Так, например, дома у нас имеется весьма примечательное собрание псалмов; они стихами переведены на итальянский язык и в начале нашего века положены на музыку венецианским аристократом Бенедетто Марчелло. В основе некоторых из них религиозные напевы иудеев, итальянских и немецких, в других он использовал старинные греческие мелодии, причем все это сделано умно, тактично, с глубоким проникновением в искусство. Псалмы аранжированы как сольные песнопения, как дуэты и хоры, с оригинальностью необыкновенной, хотя сначала к ним надо попривыкнуть. Кайзер очень высоко их ценит и некоторые собирается переписать. Может быть, удастся раздобыть весь сборник, состоящий из пятидесяти псалмов, он отпечатан в Венеции в 1724 году. Хорошо бы Гердеру напасть на след этого весьма интересного произведения в каком-нибудь каталоге.
У меня достало мужества одновременно обдумать три моих последних тома, теперь я точно знаю, что мне надо сделать: только бы бог дал сил и удачи.
Прошлая неделя была так содержательна, что в воспоминаниях сойдет за целый месяц.
Прежде всего я составил план «Фауста», надеюсь, что сия операция мне удалась. Конечно, завершать его теперь, а не пятнадцать лет тому назад дело совсем другое, — думается, хуже он от этого не станет, тем паче что я, кажется, подхватил нить. В смысле общего тона я успокоился: одна сцена уже написана, и, если малость подкоптить бумагу, никто не отличит ее от старых. Долгий покой и оторванность от привычной жизни вернули меня в русло собственного моего бытия, я и сам удивляюсь, до чего я все еще похож на себя и как мало на моей внутренней сущности отразились годы и события. Старая рукопись иной раз наводит меня на размышления. Главные сцены написаны с ходу, без предварительного плана; сейчас она вся пожелтела и так захватана (листы ее никогда не были сшиты), такая стала трухлявая, края листов до того изодраны, что, право же, она похожа на остатки старинного кодекса. И если прежде, когда я над нею работал, я переносился в былой мир, с его представлениями, с его судопроизводством, то теперь я вынужден переноситься в годы, мною самим прожитые и пережитые.
План «Тассо» тоже приведен в порядок, переписаны набело и почти все смешанные стихотворения для последнего тома. «Des Künstlers Erdewallen» [8]я должен сделать заново и к нему присовокупить «Апофеоз». Я изучил много нужного для сих юношеских фантазии, и теперь все подробности мне уяснились. Меня это очень радует, я надеюсь на удачу и с тремя последними томами, мысленно я уже вижу их перед собой, лишь бы у меня достало досуга и душевного спокойствия, чтобы не спеша, шаг за шагом, выполнить задуманное.

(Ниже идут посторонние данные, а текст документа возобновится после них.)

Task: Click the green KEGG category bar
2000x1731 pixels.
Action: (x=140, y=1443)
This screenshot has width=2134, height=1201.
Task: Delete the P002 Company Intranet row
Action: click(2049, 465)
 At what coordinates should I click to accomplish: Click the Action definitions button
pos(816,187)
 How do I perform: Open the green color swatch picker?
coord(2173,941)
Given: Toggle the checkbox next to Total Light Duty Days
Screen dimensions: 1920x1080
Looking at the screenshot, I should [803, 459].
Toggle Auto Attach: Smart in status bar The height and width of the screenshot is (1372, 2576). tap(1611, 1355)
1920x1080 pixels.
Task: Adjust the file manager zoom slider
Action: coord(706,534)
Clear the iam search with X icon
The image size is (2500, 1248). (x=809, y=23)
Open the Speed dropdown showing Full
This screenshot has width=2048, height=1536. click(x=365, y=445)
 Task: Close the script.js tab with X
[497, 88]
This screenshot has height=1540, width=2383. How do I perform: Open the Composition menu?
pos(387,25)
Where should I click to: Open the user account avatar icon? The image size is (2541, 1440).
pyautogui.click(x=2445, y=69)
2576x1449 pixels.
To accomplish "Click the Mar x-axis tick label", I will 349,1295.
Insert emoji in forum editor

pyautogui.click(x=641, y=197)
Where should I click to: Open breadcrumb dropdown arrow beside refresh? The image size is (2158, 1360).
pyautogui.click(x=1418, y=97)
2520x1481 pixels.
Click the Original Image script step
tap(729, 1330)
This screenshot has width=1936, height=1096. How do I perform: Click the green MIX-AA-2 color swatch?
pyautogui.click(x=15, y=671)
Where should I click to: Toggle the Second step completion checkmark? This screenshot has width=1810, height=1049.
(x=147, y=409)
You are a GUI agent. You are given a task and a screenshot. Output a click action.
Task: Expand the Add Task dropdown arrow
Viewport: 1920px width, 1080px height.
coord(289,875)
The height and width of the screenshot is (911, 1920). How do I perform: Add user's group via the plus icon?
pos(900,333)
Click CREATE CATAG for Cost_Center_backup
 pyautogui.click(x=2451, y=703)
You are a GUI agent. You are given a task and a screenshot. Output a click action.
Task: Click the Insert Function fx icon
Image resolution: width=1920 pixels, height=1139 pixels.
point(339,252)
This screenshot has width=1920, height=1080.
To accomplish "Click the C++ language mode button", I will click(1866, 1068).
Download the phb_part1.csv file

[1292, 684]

Для расположения мелких стихотворений я взял за образец твои собрания «Разрозненных листков» и полагаю, что нашел хороший способ объединить столь разнородные мелочи, а также средство сделать сколько-нибудь удобочитаемыми стихотворения очень уж индивидуальные и написанные под влиянием минуты.
Не успел я покончить со всеми этими раздумьями, как пришло новое издание Менгса, книга сейчас для меня бесконечно интересная, ибо я наконец обрел чувственные представления, без которых у него, пожалуй, не прочтешь ни единой строки. Это во всех отношениях превосходная книга, любая ее страница нужна и полезна. Менгсовым «Фрагментам о красоте», которые многим кажутся столь темными, я обязан разными счастливыми озарениями.
Кроме того, я много думал о цвете, — вопрос для меня в высшей степени важный, ибо в нем я до сих пор мало что смыслю. Теперь я уверен, что, немного поупражнявшись и хорошенько поразмыслив, я сумею насладиться и этим прекрасным даром нашего мира.